Wszak od miesięcy politycy Solidarnej Polski - koalicjanta w Zjednoczonej Prawicy - krytykują rząd premiera Mateusza Morawieckiego za zbytnią spolegliwość, jeżeli chodzi o rozmowy w Brukseli na temat nowego celu klimatycznego. Właśnie te spór spowodował, że polityk SP Janusz Kowalski musiał pożegnać się z posadą wiceministra aktywów państwowych. Jeszcze jako członek rządu przekonywał, że „nowy cel klimatyczny, zakładający redukcję emisji już nie na poziomie 40, a 55 proc. jest absolutnie dla nas niekorzystny”.
„Godząc się na nowy cel klimatyczny, czyli na walkę z własnym surowcem, z jednej strony zwiększamy presję na import rosyjskiego węgla, z drugiej zaczynamy grać w niebezpieczną grę z ceną gazu, zwiększając presje na jego import z Nord Stream 2 już za kilka lat” - uważa poseł Kowalski.
Redukcja emisji CO2 znowu przyspieszy?
Dla Polaków uzależnionych na razie od węgla w ok. 70 proc. to fatalne wiadomości. Energetycy i górnicy już wcześniej bili na alarm, że przy takim scenariuszu, co piąta elektrownia i kopalnia po prostu padnie. Co gorsza: nie dość, że raczej głosowaniem nad nowym celem klimatycznym w PE jest przesądzone, to w dodatku. Nie ma żadnych gwarancji, że za chwilę Bruksela nie zdecyduje się jednak na klimatyczne przyspieszenie.

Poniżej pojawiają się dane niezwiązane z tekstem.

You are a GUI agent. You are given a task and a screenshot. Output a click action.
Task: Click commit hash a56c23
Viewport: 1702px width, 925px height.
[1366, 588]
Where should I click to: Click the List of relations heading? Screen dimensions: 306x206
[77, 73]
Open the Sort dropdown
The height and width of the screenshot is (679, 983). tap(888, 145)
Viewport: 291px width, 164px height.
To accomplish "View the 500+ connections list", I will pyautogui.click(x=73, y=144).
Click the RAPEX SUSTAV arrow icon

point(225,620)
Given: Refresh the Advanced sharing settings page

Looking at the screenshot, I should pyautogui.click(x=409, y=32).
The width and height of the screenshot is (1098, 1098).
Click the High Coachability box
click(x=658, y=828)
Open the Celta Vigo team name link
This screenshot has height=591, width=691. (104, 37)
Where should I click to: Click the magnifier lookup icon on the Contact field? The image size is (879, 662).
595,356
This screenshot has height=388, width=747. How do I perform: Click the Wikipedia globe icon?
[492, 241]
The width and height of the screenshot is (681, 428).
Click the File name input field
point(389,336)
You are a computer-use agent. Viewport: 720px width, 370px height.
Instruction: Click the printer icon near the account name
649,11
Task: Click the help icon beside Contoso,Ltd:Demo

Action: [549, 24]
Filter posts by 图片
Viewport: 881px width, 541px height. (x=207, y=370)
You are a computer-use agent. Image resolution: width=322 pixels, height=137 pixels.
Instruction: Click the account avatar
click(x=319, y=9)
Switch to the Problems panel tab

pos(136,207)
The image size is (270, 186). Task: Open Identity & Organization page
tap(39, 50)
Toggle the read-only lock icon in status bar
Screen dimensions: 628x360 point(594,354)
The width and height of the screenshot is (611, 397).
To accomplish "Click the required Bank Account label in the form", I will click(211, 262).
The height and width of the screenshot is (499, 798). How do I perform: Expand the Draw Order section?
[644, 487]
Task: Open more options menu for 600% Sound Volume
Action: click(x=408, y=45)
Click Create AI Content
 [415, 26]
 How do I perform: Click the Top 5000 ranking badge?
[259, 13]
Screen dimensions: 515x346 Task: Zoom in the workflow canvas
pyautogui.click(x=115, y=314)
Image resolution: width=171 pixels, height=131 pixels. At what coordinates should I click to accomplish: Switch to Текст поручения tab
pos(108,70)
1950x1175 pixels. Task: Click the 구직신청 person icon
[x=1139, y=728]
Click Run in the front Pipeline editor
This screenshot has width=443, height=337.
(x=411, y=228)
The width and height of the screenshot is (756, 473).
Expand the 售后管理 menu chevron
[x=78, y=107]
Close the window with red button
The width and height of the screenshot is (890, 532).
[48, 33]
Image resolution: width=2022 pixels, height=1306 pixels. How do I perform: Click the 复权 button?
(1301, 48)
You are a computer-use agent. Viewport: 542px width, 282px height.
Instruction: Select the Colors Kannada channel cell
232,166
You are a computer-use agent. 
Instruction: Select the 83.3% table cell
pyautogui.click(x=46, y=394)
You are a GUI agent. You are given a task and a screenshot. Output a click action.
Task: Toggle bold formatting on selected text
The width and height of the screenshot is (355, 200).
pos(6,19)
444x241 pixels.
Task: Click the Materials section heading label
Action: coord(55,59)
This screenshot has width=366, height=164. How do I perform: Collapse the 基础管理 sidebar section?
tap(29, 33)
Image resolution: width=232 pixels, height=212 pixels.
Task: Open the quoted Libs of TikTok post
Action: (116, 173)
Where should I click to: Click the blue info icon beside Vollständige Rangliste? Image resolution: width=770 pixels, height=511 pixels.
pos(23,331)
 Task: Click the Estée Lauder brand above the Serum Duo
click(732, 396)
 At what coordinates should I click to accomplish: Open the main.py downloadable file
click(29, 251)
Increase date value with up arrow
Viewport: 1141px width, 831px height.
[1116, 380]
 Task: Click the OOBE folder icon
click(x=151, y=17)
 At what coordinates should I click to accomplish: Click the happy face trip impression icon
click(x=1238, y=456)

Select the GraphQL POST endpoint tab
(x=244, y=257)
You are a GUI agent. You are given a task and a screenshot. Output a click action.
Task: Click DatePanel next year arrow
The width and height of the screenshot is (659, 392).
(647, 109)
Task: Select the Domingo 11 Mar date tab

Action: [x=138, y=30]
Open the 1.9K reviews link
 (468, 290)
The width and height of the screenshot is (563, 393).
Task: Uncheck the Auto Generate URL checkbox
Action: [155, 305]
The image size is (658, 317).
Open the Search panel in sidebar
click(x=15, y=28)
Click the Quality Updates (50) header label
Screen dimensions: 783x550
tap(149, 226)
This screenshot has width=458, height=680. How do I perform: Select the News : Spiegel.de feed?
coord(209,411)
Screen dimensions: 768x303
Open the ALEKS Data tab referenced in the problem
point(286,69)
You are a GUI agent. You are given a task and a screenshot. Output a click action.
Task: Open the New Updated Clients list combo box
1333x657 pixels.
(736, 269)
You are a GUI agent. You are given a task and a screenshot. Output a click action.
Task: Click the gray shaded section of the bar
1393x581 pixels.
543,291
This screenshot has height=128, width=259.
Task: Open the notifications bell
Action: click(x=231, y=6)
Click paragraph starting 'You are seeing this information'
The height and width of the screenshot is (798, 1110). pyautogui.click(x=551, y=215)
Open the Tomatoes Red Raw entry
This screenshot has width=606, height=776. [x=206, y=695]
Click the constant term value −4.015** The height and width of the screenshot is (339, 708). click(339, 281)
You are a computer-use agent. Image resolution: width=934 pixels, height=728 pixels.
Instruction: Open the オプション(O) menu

Przykład ostatnio dał Berlin. Tamtejszy rząd wziął sobie bardzo do serca orzeczenie Federalnego Trybunału Konstytucyjnego w Niemczech, który uznał, że proponowane rozwiązania zmierzające do ochrony klimatu są niewystarczające. I szykuje się spore przyspieszenie. Nowy cel klimatyczny naszych zachodnich sąsiadów ma zakładać redukcję emisji CO2 na poziomie już nie 55 a 65 proc. Z kolei neutralność klimatyczną Niemcy chcą osiągnąć nie w 2050 a w 2045 r.
Rada Naukowa ds. klimatu też klepnięta
Komisja środowiska PE zgodziła się także na powołanie do życia - na czteroletnią kadencję - Europejskiej Naukowej Rady Konsultacyjnej, która ma składać się z 15 wysokiej rangi ekspertów naukowych różnej narodowości. Z zastrzeżeniem, że nie więcej niż dwóch może pochodzić z tego samego kraju członkowskiego UE.
Do zadań tego nowego gremium będzie należeć m.in. zapewnianie doradztwa naukowego i sprawozdawczości w zakresie unijnych środków, celów klimatycznych i orientacyjnych budżetów emisji gazów cieplarnianych oraz ich spójności z europejskim prawem klimatycznym i międzynarodowymi zobowiązaniami UE w ramach Porozumienia Paryskiego.